Dehors, le temps coule vite ; au zinc, il somnole. Après les blancs matinaux, les ballons de rouge ou les demis de bière des plâtriers-peintres du proche chantier. Cigarettes. Gauloiseries qui sortent la patronne de sa torpeur. La prunelle du patron s’allume. Les clients se raréfient, le zinc devient le refuge du zonard et de l’ivrognesse aux regards ternis par l’abus de solitude.

Soudain, c’est l’apéro. Pas le vrai, celui de midi qui ne se remet pas. Les cravatés ont supplanté les désœuvrés. Ricard ou whisky sur le pouce. Les mêmes cols-blancs au café, toujours sur le pouce. Deux heures creuses puis débarquent les lycéens, rarement au comptoir. Coca light pour les minettes, bière pour les garçons. Enfin l’apéro, le vrai, celui du soir, celui des habitués qui sortent du boulot. Ricard. Remettez-nous ça.

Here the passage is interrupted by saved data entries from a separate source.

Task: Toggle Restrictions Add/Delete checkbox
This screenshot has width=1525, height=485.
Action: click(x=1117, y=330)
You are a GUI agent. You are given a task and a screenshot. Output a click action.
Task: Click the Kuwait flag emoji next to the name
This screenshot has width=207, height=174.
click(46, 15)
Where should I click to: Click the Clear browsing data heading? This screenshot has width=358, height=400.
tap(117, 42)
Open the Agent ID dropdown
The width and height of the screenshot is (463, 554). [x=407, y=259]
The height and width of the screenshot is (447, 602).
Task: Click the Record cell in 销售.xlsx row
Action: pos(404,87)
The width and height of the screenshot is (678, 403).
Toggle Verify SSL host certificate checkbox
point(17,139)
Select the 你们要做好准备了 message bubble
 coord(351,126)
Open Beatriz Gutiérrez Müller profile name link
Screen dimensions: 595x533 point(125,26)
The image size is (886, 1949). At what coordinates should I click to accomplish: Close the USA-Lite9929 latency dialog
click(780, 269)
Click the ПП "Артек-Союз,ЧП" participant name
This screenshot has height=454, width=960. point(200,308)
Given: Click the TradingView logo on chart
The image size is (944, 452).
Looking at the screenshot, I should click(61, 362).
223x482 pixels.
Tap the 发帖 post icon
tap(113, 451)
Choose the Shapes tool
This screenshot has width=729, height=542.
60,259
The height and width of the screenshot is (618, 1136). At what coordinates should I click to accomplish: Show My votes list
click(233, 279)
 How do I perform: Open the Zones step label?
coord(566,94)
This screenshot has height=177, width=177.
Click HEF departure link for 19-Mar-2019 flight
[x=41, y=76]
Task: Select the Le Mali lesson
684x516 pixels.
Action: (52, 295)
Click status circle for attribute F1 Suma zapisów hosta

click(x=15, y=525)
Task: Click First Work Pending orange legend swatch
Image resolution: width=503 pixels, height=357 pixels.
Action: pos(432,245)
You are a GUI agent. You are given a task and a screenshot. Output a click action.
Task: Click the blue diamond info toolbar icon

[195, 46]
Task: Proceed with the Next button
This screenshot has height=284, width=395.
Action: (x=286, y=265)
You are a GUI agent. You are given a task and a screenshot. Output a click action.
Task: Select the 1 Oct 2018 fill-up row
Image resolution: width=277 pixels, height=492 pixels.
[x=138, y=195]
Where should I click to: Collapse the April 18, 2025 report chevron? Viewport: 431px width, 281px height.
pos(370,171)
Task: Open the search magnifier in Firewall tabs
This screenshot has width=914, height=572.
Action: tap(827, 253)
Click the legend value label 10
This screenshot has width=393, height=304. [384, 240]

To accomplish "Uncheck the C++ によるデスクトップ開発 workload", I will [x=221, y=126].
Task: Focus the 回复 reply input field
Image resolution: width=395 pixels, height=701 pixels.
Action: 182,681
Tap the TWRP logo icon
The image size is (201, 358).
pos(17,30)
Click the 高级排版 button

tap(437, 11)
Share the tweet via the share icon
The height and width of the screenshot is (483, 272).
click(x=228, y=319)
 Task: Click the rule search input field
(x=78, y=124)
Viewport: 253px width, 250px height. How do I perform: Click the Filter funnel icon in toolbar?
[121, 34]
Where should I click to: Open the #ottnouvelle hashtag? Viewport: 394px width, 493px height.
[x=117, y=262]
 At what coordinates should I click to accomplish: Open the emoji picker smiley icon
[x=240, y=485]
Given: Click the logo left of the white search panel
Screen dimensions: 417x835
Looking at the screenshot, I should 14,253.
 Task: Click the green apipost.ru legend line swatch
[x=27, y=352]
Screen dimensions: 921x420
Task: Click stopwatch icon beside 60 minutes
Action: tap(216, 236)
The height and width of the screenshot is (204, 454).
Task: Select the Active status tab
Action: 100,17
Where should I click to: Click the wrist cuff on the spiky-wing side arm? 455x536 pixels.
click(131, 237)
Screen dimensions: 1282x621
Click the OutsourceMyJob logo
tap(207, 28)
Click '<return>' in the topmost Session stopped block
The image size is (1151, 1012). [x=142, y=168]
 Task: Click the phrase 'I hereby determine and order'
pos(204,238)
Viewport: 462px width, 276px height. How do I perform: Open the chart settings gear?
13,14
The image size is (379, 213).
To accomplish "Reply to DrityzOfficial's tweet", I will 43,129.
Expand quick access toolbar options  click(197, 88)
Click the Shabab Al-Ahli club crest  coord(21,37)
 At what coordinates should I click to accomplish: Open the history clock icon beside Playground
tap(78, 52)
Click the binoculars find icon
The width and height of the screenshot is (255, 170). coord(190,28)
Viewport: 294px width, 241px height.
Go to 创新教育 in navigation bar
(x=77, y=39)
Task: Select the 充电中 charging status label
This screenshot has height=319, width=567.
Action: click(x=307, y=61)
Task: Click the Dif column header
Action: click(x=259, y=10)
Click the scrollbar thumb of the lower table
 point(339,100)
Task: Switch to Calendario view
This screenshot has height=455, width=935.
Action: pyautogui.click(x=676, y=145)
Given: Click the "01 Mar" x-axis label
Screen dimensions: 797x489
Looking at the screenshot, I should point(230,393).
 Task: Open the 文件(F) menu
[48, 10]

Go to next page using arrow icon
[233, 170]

Le zinc offre à l’impétrant l’aubaine d’une convivialité, muette ou bavarde, qu’il a soustraite aux servitudes. C’est très français, ce sas de décompression. Nous aimons traîner au bistrot. L’ambiance n’y ressemble pas à celle d’un café viennois, d’un pub anglais, d’une taverne allemande ou même d’un bar italien. Au zinc où l’on s’est accoudé, on devient davantage qu’un client. On s’approprie une fraction des lieux, on s’y incorpore tout en restant de mèche avec le monde extérieur car le bistrot n’est pas refermé sur lui-même, la rue le frôle, on la voit défiler. On est à la fois dedans et dehors. Une connivence mystérieuse rapproche de son prochain, de son quartier, de lui-même celui qui n’a personne sous son toit. Ou qui n’a pas de toit. Il est parfois si gêné d’exister pour rien de probant qu’il n’ose pas s’approcher du comptoir. Il va se planquer au fond de la salle. Tant pis si elle est vide ou peuplée de jeunes qui l’ignorent, il se surprend à exister. Ce n’est pas rien. Qu’il soit de la campagne, de province ou de Paris, le bistrot français est le temple des fraternités pas chères et des en-cas méditatifs, la piste aux étoiles des cœurs solitaires, ou à défaut leur oasis. C’est aussi le seul club privé accessible au tout-venant. On pousse la porte, on prend position au zinc et on est admis à titre de membre. Aucun mot de passe, juste une commande.